> WHAT YOU NEED TO DO: Continue the article on performance-monitoring technology in hockey, starting after its final paragraph.

> DOCUMENT SECTION:
——

Russell, the chief executive officer, is excited about the potential of Zephyr monitors in hockey, where players are on the ice for bursts of less than a minute.

He talks about being able to push players to their limit – but not too far. And he imagines information being used in real-time, end-of-game scenarios, all the players ragged, "those magical last few minutes," the contest on the line. It could work two ways: Coaches would know, exactly, their players' energy level; and, if teams allowed, Russell suggests fans could even be privy to the numbers.

"It gives huge insight into how their bodies are dealing with a specific [workload]," he said.

Hockey has a reputation for being a laggard when it comes to adopting new technologies, at least compared to football and basketball.

In the NBA, every arena is equipped with six special cameras from SportVU, enabling teams and the league to collect amazing reams of data. Then compare and contrast: While the 49ers adopt the mindset of nearby Silicon Valley – the team's president and co-owner, Gideon Yu, is the former chief financial officer of Facebook and YouTube – NHL teams are often skeptical of potential advantages, with teams such as the Toronto Maple Leafs eschewing the illumination provided by advanced statistics, and currently watching their season implode.

There are, however, teams in hockey that are forward thinking, and no surprise they are some of the best in the game – Chicago Blackhawks, Pittsburgh Penguins, Los Angeles Kings.

In Vancouver, the NHL team isn't quite the top-tier contender it has recently been, but Canucks president and general manager Mike Gillis has always made innovative thinking a pillar of his philosophy. Work on fatigue with a so-called sleep doctor has significantly bolstered the team's performance on the road, for one.

It falls under what Gillis calls his "human performance plan" – by being smarter and getting the most out of every player, the result, hopefully, is increased success on the ice.

——

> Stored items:
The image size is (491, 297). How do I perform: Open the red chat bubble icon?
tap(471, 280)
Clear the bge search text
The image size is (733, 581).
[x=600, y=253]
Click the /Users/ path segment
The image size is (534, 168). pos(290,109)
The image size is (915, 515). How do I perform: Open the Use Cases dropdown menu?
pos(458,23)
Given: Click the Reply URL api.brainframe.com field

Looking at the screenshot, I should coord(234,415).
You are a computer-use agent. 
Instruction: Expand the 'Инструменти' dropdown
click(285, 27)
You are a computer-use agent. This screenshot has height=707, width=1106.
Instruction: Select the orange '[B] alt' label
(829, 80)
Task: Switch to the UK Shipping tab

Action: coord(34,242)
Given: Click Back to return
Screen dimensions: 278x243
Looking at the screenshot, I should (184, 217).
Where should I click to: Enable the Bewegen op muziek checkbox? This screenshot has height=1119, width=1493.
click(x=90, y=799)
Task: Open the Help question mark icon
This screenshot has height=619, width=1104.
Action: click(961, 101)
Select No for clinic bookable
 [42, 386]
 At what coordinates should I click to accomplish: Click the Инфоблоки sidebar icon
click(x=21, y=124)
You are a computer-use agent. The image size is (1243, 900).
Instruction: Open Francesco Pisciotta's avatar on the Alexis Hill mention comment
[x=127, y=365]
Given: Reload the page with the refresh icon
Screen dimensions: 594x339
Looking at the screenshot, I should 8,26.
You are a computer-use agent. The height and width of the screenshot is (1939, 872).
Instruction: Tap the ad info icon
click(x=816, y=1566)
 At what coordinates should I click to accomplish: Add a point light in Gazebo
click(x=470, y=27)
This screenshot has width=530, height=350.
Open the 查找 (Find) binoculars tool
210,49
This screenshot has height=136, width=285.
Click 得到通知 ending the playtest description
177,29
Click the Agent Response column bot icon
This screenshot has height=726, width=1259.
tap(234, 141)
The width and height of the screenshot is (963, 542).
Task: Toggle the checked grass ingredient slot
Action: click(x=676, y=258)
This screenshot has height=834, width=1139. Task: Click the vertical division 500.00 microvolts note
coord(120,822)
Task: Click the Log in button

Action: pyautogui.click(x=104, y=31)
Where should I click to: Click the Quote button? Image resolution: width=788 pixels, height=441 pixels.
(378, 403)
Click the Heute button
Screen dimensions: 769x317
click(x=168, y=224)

——

> EXPECTED OUTPUT:
But in sports, teams that are seeking an edge are generally close-lipped about it. What the Canucks will quietly acknowledge, however, is they are assessing the data they have gathered after players wore Zephyr's BioHarness – a watch-strap-wide band worn around the upper midriff – during practices and games earlier this season. The information will help head coach John Tortorella to better understand how well players such as Henrik and Daniel Sedin, Ryan Kesler and Dan Hamhuis have handled an increased workload this season.

The primary use of the technology by others, from the NBA's Phoenix Suns to the America's Cup winners, Oracle Team USA, is physiological load – how hard the heart is working – and other elements such as mechanical load, which looks at the pounding the athletes' bodies endure.

The Canadiens are also quiet about their Zephyr use during training camp and preseason games. The Jets are more forthcoming. Winnipeg tested the technology at a development camp last summer, and now use it every practice. Some players even use it during games.

"It's a game of inches. You need an extra step," said Lee Stubbs, the NHL team's assistant athletic therapist and strength and conditioning coach.

Injury prevention is the Jets' No. 1 aim. "Guys who are tired are definitely more prone to injury," Stubbs said.

The Zephyr data also gives him something of an advantage when going to his boss to advocate his position on behalf of players.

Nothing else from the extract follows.